_Goal_
Turn the part of the items that opens with the line containing "Click the Обновить диски hard drive button" and closes with the line containing "click(23, 55)" into a Markdown table. Use two columns, Row (the row number) and Content (the line), and leave out blank lines.

------ Items

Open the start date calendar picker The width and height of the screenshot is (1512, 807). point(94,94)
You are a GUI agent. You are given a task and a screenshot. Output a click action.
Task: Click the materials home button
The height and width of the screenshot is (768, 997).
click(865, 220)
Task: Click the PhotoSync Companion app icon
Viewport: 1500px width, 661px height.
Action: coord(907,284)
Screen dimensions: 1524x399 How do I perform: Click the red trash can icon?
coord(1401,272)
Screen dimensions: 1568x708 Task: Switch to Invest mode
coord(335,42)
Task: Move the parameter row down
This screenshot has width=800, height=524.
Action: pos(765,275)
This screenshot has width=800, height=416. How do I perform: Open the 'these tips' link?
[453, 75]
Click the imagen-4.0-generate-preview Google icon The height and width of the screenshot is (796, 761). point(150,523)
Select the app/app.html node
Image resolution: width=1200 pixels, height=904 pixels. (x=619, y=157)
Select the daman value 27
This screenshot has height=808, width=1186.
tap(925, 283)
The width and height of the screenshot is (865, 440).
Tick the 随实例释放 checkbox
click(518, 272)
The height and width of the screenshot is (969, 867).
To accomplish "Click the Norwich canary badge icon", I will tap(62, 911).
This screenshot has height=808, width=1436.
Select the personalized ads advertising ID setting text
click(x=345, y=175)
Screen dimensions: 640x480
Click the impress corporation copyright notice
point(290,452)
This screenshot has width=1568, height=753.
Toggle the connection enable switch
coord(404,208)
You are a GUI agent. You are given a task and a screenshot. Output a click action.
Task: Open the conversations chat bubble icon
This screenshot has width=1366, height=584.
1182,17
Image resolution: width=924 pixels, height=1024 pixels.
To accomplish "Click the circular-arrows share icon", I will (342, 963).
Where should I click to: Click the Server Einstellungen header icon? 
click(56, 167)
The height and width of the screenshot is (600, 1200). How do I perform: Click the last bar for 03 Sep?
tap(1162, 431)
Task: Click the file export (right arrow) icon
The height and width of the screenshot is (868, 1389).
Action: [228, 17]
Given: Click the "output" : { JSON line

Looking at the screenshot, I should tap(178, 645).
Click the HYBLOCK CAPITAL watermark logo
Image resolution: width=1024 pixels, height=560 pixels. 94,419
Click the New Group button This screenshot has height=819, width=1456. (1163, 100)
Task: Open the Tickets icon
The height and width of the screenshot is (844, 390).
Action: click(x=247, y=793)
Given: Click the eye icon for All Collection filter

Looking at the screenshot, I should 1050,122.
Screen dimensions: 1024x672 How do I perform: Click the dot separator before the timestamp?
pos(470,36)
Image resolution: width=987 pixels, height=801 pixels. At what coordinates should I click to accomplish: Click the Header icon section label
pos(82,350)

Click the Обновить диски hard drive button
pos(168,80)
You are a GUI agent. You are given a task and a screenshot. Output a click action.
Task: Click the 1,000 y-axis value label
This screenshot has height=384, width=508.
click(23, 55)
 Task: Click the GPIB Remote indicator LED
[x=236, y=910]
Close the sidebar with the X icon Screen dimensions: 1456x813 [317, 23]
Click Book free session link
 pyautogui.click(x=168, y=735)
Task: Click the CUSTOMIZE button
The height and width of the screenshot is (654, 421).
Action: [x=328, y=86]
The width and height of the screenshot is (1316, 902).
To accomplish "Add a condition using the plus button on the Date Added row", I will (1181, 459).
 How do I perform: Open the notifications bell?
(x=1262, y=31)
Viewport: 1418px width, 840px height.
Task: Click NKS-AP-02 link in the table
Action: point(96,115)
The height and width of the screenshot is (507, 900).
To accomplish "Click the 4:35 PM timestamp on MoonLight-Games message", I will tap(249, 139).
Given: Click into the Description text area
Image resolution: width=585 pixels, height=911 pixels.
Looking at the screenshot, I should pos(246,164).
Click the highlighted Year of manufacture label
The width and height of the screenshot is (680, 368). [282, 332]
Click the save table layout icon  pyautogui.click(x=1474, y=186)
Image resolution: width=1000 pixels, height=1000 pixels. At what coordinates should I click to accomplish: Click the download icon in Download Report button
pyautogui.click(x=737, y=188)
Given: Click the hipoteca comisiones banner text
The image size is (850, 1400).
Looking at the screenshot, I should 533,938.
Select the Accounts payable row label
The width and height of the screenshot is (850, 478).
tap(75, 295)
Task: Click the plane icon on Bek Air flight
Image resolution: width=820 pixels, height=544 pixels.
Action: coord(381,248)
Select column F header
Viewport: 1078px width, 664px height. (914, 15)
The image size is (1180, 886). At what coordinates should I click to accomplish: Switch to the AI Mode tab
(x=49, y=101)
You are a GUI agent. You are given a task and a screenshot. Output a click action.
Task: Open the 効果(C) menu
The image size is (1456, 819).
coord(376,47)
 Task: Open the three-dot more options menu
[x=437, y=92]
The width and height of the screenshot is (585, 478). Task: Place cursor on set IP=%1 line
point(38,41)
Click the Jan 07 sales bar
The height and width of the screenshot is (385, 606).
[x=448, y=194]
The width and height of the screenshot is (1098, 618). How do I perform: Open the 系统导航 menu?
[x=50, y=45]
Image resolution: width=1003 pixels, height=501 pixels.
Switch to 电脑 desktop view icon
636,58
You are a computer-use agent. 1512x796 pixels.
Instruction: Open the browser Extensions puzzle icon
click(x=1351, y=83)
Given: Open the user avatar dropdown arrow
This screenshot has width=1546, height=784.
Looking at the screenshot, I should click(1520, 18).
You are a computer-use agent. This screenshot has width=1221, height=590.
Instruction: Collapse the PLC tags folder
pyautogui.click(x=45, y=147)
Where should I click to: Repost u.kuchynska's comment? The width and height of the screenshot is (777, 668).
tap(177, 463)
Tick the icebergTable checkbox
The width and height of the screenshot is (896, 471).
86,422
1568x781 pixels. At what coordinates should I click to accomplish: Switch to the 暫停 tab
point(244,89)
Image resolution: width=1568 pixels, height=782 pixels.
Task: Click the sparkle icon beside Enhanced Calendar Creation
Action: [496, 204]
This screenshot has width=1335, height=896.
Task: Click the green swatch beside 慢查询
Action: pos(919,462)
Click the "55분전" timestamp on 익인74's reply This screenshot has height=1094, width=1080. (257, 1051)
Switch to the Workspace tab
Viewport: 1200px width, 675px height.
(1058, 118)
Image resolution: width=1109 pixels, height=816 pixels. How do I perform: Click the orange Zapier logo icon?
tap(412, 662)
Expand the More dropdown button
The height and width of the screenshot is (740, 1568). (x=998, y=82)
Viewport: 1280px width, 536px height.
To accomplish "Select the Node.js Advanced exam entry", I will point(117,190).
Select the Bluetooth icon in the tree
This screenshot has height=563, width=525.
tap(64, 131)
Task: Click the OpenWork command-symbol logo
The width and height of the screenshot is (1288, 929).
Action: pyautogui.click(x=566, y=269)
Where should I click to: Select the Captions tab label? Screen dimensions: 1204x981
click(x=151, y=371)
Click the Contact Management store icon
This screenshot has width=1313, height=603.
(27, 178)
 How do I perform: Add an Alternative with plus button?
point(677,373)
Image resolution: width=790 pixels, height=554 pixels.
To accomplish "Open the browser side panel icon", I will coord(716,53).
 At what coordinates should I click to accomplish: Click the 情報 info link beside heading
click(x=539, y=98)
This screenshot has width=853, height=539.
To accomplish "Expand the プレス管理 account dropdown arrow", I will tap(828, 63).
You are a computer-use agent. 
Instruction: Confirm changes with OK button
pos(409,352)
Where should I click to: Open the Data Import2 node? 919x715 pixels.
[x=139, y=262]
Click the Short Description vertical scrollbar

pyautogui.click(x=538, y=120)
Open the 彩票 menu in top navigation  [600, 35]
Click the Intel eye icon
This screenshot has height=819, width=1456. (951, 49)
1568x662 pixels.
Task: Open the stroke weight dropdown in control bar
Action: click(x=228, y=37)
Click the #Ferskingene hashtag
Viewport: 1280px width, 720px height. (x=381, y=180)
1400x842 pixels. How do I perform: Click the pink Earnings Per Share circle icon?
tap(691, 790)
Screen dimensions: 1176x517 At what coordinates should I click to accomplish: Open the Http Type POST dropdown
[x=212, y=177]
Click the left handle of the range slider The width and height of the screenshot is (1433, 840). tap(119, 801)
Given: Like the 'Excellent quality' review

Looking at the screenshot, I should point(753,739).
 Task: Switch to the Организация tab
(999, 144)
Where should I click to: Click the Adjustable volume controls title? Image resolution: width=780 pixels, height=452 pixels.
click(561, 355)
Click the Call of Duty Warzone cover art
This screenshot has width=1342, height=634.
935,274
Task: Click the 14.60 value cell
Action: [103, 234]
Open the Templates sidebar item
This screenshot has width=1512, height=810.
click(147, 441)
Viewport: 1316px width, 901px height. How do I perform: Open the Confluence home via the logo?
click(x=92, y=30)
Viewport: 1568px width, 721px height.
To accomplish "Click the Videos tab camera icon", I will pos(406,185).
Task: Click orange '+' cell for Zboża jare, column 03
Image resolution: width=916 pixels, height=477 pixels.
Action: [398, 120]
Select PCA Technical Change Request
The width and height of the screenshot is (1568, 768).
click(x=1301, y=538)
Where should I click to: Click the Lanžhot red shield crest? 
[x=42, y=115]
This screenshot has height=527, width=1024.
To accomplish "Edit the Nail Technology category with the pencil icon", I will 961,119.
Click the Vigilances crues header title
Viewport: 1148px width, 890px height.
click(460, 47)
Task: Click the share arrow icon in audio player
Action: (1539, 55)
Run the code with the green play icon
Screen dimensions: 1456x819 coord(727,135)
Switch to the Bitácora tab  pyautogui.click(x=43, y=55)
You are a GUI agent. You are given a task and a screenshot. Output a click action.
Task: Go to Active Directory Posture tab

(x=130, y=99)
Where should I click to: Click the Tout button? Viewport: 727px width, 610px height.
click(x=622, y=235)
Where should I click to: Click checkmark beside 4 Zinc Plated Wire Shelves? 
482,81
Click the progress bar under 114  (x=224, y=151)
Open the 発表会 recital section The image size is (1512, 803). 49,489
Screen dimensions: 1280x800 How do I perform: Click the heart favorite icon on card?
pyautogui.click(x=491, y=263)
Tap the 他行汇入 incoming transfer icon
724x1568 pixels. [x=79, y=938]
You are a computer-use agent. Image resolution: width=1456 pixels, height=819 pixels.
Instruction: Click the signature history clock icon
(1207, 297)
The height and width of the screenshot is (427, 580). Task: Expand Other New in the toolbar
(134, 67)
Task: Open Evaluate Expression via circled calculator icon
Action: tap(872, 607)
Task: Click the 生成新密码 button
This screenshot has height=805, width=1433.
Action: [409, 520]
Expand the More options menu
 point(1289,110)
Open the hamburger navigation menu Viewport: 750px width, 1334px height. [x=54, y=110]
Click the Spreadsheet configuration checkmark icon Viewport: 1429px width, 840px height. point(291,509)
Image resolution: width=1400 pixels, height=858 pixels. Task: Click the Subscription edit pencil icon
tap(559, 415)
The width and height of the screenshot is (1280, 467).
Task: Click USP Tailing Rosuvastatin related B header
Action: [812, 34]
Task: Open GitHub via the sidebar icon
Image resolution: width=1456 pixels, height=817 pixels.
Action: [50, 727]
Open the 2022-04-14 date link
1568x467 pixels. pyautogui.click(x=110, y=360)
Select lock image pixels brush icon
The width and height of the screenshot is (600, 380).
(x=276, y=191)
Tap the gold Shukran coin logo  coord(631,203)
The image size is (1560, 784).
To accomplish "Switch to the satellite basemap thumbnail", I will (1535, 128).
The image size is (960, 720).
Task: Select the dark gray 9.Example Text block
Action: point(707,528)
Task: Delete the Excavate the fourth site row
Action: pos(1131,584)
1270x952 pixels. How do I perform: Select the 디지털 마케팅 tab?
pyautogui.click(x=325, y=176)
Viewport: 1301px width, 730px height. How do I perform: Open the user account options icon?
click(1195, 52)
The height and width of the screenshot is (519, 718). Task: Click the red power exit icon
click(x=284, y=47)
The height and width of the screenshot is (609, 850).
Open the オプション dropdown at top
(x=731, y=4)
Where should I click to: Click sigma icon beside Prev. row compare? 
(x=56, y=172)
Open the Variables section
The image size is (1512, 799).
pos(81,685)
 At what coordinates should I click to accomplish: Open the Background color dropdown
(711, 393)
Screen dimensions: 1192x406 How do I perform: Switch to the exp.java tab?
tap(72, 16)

------------

_Full response_
| Row | Content |
|---|---|
| 1 | Click the Обновить диски hard drive button |
| 2 | pos(168,80) |
| 3 | You are a GUI agent. You are given a task and a screenshot. Output a click action. |
| 4 | Task: Click the 1,000 y-axis value label |
| 5 | This screenshot has height=384, width=508. |
| 6 | click(23, 55) |